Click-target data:
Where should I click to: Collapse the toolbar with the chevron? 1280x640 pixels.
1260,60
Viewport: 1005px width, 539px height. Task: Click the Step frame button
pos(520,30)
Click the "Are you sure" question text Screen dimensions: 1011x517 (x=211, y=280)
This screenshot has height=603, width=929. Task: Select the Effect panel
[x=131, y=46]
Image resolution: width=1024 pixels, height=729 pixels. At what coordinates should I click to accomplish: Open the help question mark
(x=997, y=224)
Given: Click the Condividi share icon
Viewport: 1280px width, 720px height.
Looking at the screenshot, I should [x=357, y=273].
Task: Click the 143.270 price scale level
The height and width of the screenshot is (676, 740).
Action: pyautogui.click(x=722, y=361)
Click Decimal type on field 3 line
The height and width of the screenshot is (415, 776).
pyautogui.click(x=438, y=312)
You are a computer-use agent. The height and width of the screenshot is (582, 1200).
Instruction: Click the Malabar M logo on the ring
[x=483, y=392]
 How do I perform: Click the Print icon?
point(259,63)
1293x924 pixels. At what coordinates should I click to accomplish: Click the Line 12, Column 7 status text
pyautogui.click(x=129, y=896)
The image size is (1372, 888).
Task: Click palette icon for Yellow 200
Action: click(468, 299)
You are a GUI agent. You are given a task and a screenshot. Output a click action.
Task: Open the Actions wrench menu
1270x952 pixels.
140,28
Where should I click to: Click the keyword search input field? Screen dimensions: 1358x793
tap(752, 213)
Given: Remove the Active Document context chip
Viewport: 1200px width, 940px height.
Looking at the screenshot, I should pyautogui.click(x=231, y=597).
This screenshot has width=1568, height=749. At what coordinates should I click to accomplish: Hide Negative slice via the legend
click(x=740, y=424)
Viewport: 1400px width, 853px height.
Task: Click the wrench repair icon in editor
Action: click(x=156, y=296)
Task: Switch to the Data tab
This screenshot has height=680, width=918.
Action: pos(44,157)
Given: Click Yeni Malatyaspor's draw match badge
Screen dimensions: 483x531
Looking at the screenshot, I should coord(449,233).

→ **Task goal**: Could you update the data above by changing every "Screen dimensions" to "Screen size" and leaving everything else as it is?

→ **Exercise solution**:
Where should I click to: Collapse the toolbar with the chevron? 1280x640 pixels.
1260,60
Viewport: 1005px width, 539px height. Task: Click the Step frame button
pos(520,30)
Click the "Are you sure" question text Screen size: 1011x517 (x=211, y=280)
This screenshot has height=603, width=929. Task: Select the Effect panel
[x=131, y=46]
Image resolution: width=1024 pixels, height=729 pixels. At what coordinates should I click to accomplish: Open the help question mark
(x=997, y=224)
Given: Click the Condividi share icon
Viewport: 1280px width, 720px height.
Looking at the screenshot, I should [x=357, y=273].
Task: Click the 143.270 price scale level
The height and width of the screenshot is (676, 740).
Action: pyautogui.click(x=722, y=361)
Click Decimal type on field 3 line
The height and width of the screenshot is (415, 776).
pyautogui.click(x=438, y=312)
You are a computer-use agent. The height and width of the screenshot is (582, 1200).
Instruction: Click the Malabar M logo on the ring
[x=483, y=392]
 How do I perform: Click the Print icon?
point(259,63)
1293x924 pixels. At what coordinates should I click to accomplish: Click the Line 12, Column 7 status text
pyautogui.click(x=129, y=896)
The image size is (1372, 888).
Task: Click palette icon for Yellow 200
Action: click(468, 299)
You are a GUI agent. You are given a task and a screenshot. Output a click action.
Task: Open the Actions wrench menu
1270x952 pixels.
140,28
Where should I click to: Click the keyword search input field? Screen size: 1358x793
tap(752, 213)
Given: Remove the Active Document context chip
Viewport: 1200px width, 940px height.
Looking at the screenshot, I should pyautogui.click(x=231, y=597).
This screenshot has width=1568, height=749. At what coordinates should I click to accomplish: Hide Negative slice via the legend
click(x=740, y=424)
Viewport: 1400px width, 853px height.
Task: Click the wrench repair icon in editor
Action: click(x=156, y=296)
Task: Switch to the Data tab
This screenshot has height=680, width=918.
Action: pos(44,157)
Given: Click Yeni Malatyaspor's draw match badge
Screen size: 483x531
Looking at the screenshot, I should coord(449,233).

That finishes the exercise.